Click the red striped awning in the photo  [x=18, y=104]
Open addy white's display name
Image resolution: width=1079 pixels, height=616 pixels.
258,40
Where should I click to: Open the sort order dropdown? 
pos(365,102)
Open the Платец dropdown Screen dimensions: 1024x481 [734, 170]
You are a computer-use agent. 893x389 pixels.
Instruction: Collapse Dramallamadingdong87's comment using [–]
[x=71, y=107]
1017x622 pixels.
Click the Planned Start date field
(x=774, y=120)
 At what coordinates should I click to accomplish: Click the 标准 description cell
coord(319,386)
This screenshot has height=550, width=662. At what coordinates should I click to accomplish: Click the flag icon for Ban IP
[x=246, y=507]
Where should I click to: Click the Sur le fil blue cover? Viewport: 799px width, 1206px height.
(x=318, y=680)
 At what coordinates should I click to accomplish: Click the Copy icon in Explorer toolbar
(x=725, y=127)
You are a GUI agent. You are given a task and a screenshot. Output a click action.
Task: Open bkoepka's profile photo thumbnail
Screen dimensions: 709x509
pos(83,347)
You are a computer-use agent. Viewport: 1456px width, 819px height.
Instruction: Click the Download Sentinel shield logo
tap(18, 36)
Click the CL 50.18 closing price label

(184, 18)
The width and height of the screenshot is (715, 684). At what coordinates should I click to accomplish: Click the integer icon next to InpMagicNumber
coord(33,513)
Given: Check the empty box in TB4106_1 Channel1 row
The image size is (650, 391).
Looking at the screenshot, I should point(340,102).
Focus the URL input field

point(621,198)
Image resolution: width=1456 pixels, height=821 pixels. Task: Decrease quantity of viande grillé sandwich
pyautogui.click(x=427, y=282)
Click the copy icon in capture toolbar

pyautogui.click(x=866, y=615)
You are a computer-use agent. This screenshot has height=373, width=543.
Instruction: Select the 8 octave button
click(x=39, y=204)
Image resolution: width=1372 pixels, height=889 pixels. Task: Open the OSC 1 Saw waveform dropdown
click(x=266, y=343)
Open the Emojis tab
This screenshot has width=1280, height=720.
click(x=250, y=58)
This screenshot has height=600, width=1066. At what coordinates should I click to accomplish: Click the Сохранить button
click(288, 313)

==========

• Exercise description: Transcribe exactly the line containing "The width and" and all remaining lines of the material, ending with the last one.

• Task result:
The width and height of the screenshot is (715, 684). At what coordinates should I click to accomplish: Click the integer icon next to InpMagicNumber
coord(33,513)
Given: Check the empty box in TB4106_1 Channel1 row
The image size is (650, 391).
Looking at the screenshot, I should point(340,102).
Focus the URL input field

point(621,198)
Image resolution: width=1456 pixels, height=821 pixels. Task: Decrease quantity of viande grillé sandwich
pyautogui.click(x=427, y=282)
Click the copy icon in capture toolbar

pyautogui.click(x=866, y=615)
You are a computer-use agent. This screenshot has height=373, width=543.
Instruction: Select the 8 octave button
click(x=39, y=204)
Image resolution: width=1372 pixels, height=889 pixels. Task: Open the OSC 1 Saw waveform dropdown
click(x=266, y=343)
Open the Emojis tab
This screenshot has width=1280, height=720.
click(x=250, y=58)
This screenshot has height=600, width=1066. At what coordinates should I click to accomplish: Click the Сохранить button
click(288, 313)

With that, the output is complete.